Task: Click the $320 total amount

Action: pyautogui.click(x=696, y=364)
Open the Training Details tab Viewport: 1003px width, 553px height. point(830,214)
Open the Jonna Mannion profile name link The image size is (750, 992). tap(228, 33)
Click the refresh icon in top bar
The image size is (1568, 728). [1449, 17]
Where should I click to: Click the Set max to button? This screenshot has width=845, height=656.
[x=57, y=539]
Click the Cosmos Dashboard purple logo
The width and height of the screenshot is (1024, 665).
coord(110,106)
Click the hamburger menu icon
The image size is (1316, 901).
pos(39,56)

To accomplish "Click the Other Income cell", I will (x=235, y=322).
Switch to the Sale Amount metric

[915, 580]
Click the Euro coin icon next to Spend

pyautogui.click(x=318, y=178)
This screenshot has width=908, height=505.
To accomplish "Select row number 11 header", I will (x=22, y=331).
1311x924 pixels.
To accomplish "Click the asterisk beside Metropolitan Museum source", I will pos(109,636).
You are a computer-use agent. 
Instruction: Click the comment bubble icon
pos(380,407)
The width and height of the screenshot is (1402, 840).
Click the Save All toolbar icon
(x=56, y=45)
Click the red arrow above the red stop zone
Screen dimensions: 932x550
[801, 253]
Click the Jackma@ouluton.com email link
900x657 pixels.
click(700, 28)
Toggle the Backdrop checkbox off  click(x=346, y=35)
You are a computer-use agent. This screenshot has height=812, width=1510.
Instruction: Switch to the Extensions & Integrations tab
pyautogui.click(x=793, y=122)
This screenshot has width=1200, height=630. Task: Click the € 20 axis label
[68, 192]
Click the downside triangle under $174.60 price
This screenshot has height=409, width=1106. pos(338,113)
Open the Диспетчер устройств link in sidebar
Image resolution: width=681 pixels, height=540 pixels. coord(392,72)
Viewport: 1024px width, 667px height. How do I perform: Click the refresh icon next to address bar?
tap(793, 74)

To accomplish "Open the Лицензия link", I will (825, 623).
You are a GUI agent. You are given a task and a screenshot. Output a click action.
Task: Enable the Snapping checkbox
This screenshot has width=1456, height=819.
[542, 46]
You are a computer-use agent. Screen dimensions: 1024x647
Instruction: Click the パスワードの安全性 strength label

• [Given task]
Set down the listing above again line for line, with no changes.

• [Completed exercise]
Task: Click the $320 total amount

Action: pyautogui.click(x=696, y=364)
Open the Training Details tab Viewport: 1003px width, 553px height. point(830,214)
Open the Jonna Mannion profile name link The image size is (750, 992). tap(228, 33)
Click the refresh icon in top bar
The image size is (1568, 728). [1449, 17]
Where should I click to: Click the Set max to button? This screenshot has width=845, height=656.
[x=57, y=539]
Click the Cosmos Dashboard purple logo
The width and height of the screenshot is (1024, 665).
coord(110,106)
Click the hamburger menu icon
The image size is (1316, 901).
pos(39,56)

To accomplish "Click the Other Income cell", I will (x=235, y=322).
Switch to the Sale Amount metric

[915, 580]
Click the Euro coin icon next to Spend

pyautogui.click(x=318, y=178)
This screenshot has width=908, height=505.
To accomplish "Select row number 11 header", I will (x=22, y=331).
1311x924 pixels.
To accomplish "Click the asterisk beside Metropolitan Museum source", I will pos(109,636).
You are a computer-use agent. 
Instruction: Click the comment bubble icon
pos(380,407)
The width and height of the screenshot is (1402, 840).
Click the Save All toolbar icon
(x=56, y=45)
Click the red arrow above the red stop zone
Screen dimensions: 932x550
[801, 253]
Click the Jackma@ouluton.com email link
900x657 pixels.
click(700, 28)
Toggle the Backdrop checkbox off  click(x=346, y=35)
You are a computer-use agent. This screenshot has height=812, width=1510.
Instruction: Switch to the Extensions & Integrations tab
pyautogui.click(x=793, y=122)
This screenshot has width=1200, height=630. Task: Click the € 20 axis label
[68, 192]
Click the downside triangle under $174.60 price
This screenshot has height=409, width=1106. pos(338,113)
Open the Диспетчер устройств link in sidebar
Image resolution: width=681 pixels, height=540 pixels. coord(392,72)
Viewport: 1024px width, 667px height. How do I perform: Click the refresh icon next to address bar?
tap(793, 74)

To accomplish "Open the Лицензия link", I will (825, 623).
You are a GUI agent. You are given a task and a screenshot. Output a click action.
Task: Enable the Snapping checkbox
This screenshot has width=1456, height=819.
[542, 46]
You are a computer-use agent. Screen dimensions: 1024x647
Instruction: Click the パスワードの安全性 strength label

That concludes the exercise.